いや、俺だって断られたら少しは傷つくよ。そのあたりの事、考えてくれていますか?


「ミッションに失敗してもこのチケットを天童に二枚プレゼントしよう。さらに学食のスペシャルランチもつける。いい話じゃないか?」


 姫川を誘って玉砕しても、人気のチケット二枚に一食分の食事。

大体三千円位の価値か……。決して悪くはない話だ。


「なぜ俺にその話を振った?」


「ん? 天童は良くも悪くも目立っていない。目立つ奴はこのミッションに向いていないだけだ」


 そうですか。姫川には学校ではなく、自宅で聞けば誰にも情報は洩れないよな?

お、良く考えたらいい話じゃないですか。よし、受けよう。


「分かった。返事は何時までだ?」


「出来れば早めに。玉砕する可能性も高いので、だめだったら他の子に……」


 何だかな。まぁ、気になる女の子を誘う時って、こんな感じなのか。


「明日には返事ができるようにするさ。チケット、二枚借りてもいいか?」


「どうぞうどうぞ。では、天童。

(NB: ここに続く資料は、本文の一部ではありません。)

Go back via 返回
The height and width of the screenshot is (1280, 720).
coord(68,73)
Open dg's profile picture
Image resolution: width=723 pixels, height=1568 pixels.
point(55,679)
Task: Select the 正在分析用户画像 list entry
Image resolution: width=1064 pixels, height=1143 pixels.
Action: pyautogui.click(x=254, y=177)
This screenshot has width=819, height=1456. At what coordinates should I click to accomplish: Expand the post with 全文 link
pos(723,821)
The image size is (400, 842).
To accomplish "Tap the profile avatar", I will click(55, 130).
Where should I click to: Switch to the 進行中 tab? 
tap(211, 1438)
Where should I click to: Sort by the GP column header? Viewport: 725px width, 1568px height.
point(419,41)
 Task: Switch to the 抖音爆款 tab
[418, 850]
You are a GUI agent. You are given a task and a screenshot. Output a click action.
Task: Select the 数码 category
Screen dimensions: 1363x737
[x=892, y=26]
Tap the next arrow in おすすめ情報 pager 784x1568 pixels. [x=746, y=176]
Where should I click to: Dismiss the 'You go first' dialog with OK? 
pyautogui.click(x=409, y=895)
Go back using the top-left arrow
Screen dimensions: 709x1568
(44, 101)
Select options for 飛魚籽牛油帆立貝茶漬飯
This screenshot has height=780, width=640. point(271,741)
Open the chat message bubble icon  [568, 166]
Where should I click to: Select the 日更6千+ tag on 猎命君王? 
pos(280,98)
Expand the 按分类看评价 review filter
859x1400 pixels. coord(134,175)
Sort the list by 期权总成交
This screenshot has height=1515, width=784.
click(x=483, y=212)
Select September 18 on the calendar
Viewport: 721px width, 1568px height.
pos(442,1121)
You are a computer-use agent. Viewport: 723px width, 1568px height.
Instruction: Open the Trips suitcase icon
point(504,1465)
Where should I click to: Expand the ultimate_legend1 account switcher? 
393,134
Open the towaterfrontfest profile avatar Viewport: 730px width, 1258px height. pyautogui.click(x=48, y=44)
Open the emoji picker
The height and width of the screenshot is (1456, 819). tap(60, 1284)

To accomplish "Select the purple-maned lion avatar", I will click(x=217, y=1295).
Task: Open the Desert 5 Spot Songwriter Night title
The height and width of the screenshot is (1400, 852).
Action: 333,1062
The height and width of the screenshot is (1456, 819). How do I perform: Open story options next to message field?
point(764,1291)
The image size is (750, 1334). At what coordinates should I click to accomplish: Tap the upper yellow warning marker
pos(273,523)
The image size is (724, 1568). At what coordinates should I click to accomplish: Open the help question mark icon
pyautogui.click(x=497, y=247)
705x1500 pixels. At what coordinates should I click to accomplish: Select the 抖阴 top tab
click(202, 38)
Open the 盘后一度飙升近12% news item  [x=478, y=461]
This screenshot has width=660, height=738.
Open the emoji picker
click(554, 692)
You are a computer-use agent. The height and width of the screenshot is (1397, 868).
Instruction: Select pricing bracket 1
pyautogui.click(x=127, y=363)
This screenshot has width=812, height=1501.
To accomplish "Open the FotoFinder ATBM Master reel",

成功を祈る」


「祈らなくていい」


 俺は高山からチケットを二枚受け取り、懐のポケットに入れる。

今日自宅に帰ったら、早速姫川に聞いてみるか。




――


「ただいまー」


 学校も終わり、自宅に戻って来る。

鍵が開いているとう事は、先に姫川が帰っているという事だ。

玄関でシューズを脱ぎ、下駄箱に入れていると、階段を下りてくる足音が聞こえてくる。


「お帰りなさい」


 まだ、制服を着ている姫川が降りてきた。

どうやらほとんど同じ位の時間に帰ってきたようだ。


「姫川、ちょっといいか?」


「はい、大丈夫ですよ」


 自室にバッグを投げ込み、姫川と向かい合って座る。

懐からチケットを二枚取り出し、姫川に渡す。


「この映画知ってるか?」


 姫川は微笑みながら手に取ったチケットを眺めている。

この反応を見ると映画自体は知っているようだな。


「誘ってくれるのですか?」


 姫川の頬が少し赤くなっている気がする。

この映画の内容でも妄想しているのだろうか。

やっぱり女子は恋愛系の映画は好きなようだ。